Subject: Re: remote job execution with make
To: Frederick Bruckman <fb@enteract.com>
From: Laine Stump <lainestump@rcn.com>
List: current-users
Date: 01/02/2000 18:23:39
At 08:36 AM 1/2/00 -0600, Frederick Bruckman wrote:
>What would be really neat would be to export jobs with "rsh"
>or "ssh".

I haven't tried using rsh, but my sense is that it would create a lot of
overhead when each job is fairly short (such as compiling a .c file).
export (the part of pmake that handles this) uses rpc, and this seemed to
be one of the bottlenecks when we put more than 7 machines in the cluster.

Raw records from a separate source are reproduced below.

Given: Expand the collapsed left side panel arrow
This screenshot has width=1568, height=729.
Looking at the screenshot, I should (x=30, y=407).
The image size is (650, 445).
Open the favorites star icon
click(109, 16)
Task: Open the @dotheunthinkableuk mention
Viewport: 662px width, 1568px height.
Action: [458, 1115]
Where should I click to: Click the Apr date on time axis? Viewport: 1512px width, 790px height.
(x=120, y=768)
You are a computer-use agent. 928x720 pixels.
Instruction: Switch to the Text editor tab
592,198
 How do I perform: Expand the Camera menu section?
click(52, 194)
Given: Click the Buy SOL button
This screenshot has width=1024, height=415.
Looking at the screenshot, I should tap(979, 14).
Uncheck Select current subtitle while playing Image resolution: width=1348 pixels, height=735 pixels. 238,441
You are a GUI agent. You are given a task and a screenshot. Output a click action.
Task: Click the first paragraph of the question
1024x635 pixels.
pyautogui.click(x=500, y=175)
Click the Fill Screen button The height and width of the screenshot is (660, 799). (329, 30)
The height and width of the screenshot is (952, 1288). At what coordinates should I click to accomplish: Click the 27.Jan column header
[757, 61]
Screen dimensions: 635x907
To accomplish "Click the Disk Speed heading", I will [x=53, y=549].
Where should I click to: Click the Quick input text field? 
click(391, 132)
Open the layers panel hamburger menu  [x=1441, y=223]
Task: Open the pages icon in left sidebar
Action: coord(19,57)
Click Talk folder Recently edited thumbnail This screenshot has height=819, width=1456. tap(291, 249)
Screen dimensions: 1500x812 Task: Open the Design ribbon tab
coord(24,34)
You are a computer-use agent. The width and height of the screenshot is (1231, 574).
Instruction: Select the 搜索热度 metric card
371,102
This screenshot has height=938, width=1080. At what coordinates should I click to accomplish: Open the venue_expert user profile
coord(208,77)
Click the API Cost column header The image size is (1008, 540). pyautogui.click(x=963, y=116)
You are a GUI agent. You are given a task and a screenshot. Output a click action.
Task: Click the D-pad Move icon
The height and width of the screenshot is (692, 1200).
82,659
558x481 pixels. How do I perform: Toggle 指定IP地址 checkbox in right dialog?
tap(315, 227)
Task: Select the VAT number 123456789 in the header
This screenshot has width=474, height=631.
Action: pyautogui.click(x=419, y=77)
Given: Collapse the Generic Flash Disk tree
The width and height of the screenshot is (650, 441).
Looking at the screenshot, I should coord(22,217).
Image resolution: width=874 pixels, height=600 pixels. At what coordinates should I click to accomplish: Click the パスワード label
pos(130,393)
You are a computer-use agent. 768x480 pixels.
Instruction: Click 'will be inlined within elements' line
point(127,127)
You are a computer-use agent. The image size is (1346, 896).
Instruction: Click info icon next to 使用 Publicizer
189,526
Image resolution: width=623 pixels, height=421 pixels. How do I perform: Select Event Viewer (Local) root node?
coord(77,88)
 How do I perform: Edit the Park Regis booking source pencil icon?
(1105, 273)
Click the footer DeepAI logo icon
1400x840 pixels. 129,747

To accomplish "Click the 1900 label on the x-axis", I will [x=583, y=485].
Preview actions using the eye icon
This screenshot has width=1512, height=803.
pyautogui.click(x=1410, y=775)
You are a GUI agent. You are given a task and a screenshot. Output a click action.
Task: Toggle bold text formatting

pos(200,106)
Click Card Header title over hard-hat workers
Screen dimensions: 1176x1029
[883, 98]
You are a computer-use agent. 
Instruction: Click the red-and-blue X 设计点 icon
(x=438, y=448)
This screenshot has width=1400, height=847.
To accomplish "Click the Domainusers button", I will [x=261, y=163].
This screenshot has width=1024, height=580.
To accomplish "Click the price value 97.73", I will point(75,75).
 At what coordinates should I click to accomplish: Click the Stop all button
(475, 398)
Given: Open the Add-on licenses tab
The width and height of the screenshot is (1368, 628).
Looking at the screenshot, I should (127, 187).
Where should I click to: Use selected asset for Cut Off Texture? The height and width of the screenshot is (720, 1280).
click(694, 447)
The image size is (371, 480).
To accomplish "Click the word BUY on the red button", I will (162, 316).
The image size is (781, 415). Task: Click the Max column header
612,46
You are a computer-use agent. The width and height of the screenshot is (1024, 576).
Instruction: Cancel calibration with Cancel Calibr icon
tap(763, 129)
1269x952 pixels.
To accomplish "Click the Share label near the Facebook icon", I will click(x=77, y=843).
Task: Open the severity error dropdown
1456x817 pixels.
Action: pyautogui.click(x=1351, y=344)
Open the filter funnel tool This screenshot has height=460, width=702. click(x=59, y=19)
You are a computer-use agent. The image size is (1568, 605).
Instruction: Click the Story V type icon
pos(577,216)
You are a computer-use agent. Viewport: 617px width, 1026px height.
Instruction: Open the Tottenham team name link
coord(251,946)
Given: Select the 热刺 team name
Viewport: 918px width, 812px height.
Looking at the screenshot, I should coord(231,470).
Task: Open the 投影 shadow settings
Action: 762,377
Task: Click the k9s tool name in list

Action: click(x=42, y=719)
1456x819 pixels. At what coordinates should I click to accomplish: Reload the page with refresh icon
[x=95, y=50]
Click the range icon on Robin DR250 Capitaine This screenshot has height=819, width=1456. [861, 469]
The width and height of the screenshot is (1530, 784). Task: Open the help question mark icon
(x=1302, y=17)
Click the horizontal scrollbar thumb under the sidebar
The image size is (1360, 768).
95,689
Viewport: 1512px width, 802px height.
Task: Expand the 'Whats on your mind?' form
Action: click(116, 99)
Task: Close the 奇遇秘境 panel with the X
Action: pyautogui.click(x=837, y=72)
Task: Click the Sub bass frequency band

Something that opened a single socket to each remote machine at the
beginning of the make and reused it throughout the build would probably be
more efficient.

The real trick is in balancing the load between all the machines, making
sure none of them is underused, and none of them is swamped. This is what
pmake/customs is worst at - the default algorithm always picked the first
machine in the list that had fewer than "x" remote jobs currently running,
which meant that one machine would completely fill up before moving on to
the next, so the last of "n" machines would never get any jobs unless
make's -j was set to at least (x * (n - 1)) + 1. We modified the algorithm
to distribute the jobs round robin (or maybe it was randomly, I forget
right now) and that worked much better, but we were still starved for jobs
when we had more than a few machines - the make process itself (running on
a machine that also had compile commands running) wasn't high enough
priority to keep all the machines consistently happy. This was solved
somewhat by nice'ing all the commands in the makefiles (so that make was
given higher priority) but %idle of the machines still bounced around a lot
(possibly due to the delay in reporting of cpu usage back to the customs
daemon on the machine running make). In the end, though, we were able to
push our 7 machines enough that we were limited by a semaphore locking bug
in NFS, which would eventually make the work directory inaccessible to some
remote machines until we rebooted (I filed a PR on this  1 1/2 years ago
which is still open, see
http://www.NetBSD.org/cgi-bin/query-pr-single.pl?number=5681.
Unfortunately, I no longer have any method of testing to see if the problem
still exists...)